* Working data

##########

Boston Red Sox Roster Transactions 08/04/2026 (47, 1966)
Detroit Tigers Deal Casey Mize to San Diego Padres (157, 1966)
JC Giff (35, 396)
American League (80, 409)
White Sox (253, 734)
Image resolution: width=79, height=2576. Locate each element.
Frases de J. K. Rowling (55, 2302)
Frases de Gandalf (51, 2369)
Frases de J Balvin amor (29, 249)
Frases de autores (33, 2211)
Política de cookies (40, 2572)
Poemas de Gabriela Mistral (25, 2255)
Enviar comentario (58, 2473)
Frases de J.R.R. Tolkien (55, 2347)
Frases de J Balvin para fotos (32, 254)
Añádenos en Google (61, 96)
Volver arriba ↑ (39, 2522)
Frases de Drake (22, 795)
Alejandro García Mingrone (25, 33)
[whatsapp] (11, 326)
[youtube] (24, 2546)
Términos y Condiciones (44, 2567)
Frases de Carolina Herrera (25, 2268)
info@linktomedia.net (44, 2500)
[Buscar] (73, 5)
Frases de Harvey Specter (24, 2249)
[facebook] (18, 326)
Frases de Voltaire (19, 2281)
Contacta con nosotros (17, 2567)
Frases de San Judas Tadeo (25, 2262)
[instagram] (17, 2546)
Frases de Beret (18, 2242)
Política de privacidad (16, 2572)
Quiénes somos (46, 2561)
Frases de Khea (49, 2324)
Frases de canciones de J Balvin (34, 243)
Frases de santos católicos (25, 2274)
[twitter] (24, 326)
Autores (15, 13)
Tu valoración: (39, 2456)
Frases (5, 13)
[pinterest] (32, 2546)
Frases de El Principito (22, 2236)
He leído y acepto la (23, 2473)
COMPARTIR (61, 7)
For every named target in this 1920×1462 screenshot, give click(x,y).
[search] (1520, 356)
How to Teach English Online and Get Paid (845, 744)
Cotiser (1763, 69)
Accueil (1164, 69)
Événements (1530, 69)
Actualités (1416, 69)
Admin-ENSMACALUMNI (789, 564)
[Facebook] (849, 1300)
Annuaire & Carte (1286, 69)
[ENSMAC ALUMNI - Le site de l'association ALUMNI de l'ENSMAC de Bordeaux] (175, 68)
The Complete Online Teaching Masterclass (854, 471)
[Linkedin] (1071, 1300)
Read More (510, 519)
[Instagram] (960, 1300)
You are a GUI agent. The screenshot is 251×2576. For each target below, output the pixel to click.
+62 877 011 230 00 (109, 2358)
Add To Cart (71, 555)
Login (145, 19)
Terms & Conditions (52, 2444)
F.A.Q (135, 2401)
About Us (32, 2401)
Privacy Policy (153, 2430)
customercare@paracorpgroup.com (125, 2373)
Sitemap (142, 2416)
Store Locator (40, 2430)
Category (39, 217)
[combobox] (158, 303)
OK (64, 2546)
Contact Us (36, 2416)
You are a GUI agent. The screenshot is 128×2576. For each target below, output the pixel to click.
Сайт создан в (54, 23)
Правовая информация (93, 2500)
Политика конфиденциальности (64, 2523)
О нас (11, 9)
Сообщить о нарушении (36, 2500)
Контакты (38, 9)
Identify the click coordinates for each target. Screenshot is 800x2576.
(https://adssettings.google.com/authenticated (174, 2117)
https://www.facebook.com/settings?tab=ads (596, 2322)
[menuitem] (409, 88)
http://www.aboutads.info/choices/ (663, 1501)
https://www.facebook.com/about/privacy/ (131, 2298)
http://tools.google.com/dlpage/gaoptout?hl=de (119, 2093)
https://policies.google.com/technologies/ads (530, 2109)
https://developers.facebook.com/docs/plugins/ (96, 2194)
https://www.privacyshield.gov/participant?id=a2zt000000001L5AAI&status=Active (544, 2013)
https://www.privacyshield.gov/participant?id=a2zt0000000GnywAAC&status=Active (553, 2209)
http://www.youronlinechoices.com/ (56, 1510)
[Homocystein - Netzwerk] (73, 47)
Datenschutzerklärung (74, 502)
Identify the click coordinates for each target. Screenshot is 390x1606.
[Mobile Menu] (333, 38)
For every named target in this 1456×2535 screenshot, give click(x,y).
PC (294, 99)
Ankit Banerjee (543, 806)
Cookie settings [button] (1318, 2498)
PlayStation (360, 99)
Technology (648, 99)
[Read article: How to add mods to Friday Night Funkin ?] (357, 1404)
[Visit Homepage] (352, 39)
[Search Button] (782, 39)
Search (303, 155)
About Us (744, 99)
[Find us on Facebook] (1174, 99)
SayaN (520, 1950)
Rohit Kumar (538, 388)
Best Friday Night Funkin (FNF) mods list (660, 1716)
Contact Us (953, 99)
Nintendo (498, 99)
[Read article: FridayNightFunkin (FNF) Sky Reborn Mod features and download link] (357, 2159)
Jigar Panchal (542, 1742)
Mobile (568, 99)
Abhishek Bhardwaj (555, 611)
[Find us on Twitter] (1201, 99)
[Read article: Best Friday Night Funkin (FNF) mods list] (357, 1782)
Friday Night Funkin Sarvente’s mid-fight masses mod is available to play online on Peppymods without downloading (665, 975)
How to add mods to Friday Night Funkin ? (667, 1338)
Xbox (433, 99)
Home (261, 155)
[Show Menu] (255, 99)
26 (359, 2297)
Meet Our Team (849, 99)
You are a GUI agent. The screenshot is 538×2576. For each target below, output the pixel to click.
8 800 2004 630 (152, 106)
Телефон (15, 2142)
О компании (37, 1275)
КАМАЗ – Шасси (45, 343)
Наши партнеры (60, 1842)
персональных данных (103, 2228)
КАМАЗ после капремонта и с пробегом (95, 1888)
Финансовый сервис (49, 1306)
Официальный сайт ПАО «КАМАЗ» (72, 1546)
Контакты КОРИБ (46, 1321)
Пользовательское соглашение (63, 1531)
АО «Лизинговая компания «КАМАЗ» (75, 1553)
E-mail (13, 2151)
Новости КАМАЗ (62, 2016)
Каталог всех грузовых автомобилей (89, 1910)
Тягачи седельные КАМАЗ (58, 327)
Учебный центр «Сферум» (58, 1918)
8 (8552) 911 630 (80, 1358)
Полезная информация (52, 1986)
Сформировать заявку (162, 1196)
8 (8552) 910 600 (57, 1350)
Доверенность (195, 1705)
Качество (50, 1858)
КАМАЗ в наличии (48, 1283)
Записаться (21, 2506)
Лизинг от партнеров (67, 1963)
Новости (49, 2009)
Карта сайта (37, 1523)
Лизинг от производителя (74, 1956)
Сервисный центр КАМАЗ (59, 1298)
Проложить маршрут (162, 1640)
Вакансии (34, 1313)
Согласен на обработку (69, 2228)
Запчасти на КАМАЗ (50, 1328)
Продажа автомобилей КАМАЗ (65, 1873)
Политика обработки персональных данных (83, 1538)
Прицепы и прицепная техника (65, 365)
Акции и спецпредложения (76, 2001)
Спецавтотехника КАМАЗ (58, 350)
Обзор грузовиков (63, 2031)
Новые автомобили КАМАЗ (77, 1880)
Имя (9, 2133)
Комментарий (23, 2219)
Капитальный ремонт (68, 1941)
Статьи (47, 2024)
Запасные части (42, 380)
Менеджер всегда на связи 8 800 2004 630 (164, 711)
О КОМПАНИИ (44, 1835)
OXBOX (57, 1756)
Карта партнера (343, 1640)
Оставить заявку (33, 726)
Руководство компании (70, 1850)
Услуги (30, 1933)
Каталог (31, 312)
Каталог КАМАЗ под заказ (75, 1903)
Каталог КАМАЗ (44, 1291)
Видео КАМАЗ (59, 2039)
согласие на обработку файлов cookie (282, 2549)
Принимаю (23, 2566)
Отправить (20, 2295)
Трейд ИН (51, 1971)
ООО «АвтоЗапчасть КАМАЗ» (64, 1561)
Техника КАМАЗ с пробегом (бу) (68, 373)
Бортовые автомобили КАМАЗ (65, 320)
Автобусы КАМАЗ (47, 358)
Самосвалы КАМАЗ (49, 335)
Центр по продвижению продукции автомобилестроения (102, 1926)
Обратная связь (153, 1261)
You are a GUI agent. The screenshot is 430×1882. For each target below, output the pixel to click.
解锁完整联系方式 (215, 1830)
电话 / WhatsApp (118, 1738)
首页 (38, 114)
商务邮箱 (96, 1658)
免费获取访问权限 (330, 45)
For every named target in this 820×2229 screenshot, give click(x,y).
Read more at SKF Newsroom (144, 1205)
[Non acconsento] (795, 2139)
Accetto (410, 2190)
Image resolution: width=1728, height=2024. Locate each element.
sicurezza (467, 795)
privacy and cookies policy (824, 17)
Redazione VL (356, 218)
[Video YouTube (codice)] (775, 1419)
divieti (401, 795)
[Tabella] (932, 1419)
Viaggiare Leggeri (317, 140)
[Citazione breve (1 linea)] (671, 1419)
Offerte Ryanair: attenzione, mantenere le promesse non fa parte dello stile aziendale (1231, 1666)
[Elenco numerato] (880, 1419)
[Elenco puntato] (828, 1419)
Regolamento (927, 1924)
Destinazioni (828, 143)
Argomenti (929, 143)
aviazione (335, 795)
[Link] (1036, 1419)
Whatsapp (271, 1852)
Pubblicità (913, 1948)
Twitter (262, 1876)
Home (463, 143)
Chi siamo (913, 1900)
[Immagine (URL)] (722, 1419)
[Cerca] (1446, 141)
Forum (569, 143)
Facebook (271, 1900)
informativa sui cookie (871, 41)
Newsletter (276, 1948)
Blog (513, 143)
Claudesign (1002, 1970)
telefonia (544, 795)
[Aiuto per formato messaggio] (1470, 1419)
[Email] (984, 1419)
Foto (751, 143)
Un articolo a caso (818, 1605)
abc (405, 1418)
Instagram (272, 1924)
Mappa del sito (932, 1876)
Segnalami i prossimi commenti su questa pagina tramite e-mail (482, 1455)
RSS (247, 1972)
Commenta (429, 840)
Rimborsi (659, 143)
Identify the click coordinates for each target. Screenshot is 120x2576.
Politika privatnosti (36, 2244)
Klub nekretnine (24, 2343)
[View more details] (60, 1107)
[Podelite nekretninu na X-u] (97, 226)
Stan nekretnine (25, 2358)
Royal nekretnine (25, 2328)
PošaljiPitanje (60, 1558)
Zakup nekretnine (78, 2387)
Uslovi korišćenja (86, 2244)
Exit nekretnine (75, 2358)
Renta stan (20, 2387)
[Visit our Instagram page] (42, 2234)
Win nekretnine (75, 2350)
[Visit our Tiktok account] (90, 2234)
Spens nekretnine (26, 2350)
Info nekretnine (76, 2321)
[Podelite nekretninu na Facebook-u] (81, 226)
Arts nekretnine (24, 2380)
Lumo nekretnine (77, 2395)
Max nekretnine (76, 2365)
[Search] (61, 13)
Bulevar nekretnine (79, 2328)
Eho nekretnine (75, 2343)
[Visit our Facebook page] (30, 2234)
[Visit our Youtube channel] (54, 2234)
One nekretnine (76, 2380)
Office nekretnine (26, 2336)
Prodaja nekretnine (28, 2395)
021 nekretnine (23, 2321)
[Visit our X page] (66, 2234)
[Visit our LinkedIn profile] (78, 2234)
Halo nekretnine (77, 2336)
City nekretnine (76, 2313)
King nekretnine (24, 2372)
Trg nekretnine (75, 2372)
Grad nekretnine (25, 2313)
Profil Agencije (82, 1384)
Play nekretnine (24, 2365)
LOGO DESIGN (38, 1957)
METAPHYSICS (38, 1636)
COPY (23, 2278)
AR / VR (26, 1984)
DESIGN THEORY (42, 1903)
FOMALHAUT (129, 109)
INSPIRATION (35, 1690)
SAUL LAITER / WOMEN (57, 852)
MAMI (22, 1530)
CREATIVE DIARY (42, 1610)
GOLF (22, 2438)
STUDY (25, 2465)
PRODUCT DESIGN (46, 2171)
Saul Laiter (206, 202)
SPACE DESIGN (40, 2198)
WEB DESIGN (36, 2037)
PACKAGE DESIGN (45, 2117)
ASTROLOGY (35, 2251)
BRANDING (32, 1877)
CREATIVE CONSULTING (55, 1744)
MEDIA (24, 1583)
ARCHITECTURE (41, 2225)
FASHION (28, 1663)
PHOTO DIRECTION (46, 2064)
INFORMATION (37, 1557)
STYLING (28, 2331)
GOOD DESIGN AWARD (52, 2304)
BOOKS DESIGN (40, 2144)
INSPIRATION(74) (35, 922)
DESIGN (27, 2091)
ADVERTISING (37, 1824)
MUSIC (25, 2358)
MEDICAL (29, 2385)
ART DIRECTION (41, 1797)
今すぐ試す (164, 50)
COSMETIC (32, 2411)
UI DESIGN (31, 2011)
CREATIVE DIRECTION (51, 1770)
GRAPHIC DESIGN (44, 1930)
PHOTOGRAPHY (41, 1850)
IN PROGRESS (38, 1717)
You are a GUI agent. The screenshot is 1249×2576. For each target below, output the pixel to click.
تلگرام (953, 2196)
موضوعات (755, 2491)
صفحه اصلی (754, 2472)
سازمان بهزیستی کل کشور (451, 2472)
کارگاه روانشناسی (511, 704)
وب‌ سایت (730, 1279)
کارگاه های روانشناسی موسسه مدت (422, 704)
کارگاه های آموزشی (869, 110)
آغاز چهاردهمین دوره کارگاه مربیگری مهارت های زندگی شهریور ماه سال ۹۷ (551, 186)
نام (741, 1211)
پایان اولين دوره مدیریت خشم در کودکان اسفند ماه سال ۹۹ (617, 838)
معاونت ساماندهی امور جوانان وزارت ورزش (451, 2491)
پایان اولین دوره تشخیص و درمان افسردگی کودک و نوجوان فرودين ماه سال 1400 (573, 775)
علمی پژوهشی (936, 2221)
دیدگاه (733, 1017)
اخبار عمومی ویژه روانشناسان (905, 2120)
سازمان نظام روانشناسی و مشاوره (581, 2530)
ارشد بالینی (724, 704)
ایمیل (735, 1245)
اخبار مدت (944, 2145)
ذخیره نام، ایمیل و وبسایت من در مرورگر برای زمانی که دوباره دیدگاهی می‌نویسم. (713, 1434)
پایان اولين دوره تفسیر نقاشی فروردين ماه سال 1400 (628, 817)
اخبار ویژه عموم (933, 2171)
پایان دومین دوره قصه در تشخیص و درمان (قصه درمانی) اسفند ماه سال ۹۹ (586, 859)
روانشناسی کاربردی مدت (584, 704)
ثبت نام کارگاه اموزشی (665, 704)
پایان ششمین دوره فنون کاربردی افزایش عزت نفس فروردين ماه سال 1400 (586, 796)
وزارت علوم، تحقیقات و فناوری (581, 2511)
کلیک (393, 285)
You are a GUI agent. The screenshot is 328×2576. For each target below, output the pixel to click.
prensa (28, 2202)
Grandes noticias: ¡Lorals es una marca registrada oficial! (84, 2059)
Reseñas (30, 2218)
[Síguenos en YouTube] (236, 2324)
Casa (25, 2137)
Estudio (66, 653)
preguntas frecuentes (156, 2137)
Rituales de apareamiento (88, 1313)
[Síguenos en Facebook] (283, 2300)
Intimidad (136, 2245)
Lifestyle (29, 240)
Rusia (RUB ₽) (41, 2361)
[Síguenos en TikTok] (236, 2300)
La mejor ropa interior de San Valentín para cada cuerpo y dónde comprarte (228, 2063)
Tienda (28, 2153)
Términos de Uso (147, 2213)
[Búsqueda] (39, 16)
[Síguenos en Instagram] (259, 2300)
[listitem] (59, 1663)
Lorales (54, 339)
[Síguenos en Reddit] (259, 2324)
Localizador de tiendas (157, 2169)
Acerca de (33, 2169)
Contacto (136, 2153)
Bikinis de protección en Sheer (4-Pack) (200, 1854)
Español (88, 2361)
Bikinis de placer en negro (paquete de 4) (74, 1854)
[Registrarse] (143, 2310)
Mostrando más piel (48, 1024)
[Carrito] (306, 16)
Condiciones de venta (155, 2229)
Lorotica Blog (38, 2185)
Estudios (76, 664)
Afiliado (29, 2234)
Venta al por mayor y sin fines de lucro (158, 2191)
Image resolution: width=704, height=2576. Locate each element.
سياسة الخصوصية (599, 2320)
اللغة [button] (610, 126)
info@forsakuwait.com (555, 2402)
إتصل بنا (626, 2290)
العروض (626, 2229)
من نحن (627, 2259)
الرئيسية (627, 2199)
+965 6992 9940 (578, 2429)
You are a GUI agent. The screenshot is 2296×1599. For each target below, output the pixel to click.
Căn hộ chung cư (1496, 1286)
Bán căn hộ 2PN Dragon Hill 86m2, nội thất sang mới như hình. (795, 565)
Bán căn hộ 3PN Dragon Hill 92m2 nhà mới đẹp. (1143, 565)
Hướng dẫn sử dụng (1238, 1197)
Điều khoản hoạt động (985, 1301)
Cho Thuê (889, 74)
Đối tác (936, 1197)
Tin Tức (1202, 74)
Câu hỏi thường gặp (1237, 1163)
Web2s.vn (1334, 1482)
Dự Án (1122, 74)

##########

In the listing, find every line containing the word "فروردين" and list it.

پایان اولين دوره تفسیر نقاشی فروردين ماه سال 1400 (628, 817)
پایان ششمین دوره فنون کاربردی افزایش عزت نفس فروردين ماه سال 1400 (586, 796)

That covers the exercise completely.